▶ _What is expected_
Pull every line from the records that has the word "agent" in it.

▶ _Source information_

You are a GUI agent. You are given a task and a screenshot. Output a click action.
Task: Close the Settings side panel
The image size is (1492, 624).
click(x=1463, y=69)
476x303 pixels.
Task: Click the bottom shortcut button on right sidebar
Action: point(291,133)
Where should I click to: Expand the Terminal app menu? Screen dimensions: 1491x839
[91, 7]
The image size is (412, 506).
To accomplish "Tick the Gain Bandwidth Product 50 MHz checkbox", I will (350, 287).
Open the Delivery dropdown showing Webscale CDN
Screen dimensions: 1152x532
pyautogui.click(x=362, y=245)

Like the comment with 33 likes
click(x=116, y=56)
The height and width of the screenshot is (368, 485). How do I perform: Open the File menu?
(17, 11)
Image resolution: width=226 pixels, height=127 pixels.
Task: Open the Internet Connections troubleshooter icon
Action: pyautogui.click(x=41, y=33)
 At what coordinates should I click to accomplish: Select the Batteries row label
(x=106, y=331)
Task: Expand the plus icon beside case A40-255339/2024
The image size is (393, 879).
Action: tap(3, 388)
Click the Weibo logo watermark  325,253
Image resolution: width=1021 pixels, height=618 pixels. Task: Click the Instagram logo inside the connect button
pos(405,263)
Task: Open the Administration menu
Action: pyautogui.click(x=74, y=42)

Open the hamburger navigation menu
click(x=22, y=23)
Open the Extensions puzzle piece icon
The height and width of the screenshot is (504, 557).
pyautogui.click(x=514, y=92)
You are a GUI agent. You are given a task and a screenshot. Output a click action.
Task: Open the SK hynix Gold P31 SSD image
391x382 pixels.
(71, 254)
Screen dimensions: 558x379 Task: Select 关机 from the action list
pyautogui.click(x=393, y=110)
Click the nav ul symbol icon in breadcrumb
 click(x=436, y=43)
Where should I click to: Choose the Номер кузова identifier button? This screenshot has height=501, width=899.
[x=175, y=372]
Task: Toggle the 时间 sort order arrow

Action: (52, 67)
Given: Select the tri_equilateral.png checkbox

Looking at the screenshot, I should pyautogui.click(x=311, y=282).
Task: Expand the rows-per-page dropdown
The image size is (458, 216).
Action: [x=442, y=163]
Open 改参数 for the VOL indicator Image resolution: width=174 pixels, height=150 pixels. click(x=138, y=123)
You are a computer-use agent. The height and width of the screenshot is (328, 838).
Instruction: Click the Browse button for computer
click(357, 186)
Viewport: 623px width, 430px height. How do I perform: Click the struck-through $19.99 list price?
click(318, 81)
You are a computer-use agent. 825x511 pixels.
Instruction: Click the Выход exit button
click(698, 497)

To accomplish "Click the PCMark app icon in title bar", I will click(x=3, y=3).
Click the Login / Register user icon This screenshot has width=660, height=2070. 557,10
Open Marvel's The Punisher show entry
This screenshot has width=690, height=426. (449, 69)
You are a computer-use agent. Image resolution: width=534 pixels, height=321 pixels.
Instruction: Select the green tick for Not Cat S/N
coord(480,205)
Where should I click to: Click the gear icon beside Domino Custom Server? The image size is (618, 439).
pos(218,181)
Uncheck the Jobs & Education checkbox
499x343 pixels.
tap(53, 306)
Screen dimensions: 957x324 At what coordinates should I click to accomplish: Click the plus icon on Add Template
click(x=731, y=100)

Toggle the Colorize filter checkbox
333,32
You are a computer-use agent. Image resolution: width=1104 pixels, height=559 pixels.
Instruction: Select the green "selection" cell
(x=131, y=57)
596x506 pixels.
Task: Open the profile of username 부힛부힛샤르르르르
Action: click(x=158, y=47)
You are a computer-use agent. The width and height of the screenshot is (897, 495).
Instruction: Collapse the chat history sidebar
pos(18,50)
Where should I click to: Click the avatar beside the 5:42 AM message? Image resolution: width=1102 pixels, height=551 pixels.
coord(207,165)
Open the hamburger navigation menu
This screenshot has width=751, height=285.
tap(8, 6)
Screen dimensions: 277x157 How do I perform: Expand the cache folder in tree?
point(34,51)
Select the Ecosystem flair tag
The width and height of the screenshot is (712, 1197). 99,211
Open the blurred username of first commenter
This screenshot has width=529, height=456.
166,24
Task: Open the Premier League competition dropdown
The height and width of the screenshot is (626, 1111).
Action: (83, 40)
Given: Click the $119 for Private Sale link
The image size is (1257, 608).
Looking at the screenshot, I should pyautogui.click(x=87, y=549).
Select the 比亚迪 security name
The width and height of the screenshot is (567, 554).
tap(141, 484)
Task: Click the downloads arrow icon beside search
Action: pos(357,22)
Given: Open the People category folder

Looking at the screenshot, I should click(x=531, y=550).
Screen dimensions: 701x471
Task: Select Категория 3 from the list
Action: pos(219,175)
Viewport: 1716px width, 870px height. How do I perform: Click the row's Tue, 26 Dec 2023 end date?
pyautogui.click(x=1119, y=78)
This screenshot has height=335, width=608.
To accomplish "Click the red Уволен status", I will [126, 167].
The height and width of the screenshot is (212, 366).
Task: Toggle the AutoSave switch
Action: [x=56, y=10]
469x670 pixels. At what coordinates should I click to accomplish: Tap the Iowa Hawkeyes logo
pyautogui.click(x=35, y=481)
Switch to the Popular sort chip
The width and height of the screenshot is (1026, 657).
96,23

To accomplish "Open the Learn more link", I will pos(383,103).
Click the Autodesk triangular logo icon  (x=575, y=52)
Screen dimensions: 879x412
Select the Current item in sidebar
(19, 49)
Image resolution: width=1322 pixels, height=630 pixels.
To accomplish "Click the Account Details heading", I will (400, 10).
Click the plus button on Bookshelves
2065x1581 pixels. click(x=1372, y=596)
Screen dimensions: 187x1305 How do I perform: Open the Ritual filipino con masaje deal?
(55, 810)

▶ _Task solution_
You are a GUI agent. You are given a task and a screenshot. Output a click action.
You are a GUI agent. You are given a task and a screenshot. Output a click action.
You are a computer-use agent. The height and width of the screenshot is (328, 838).
You are a computer-use agent. 825x511 pixels.
You are a computer-use agent. Image resolution: width=534 pixels, height=321 pixels.
You are a computer-use agent. Image resolution: width=1104 pixels, height=559 pixels.
You are a computer-use agent. The width and height of the screenshot is (897, 495).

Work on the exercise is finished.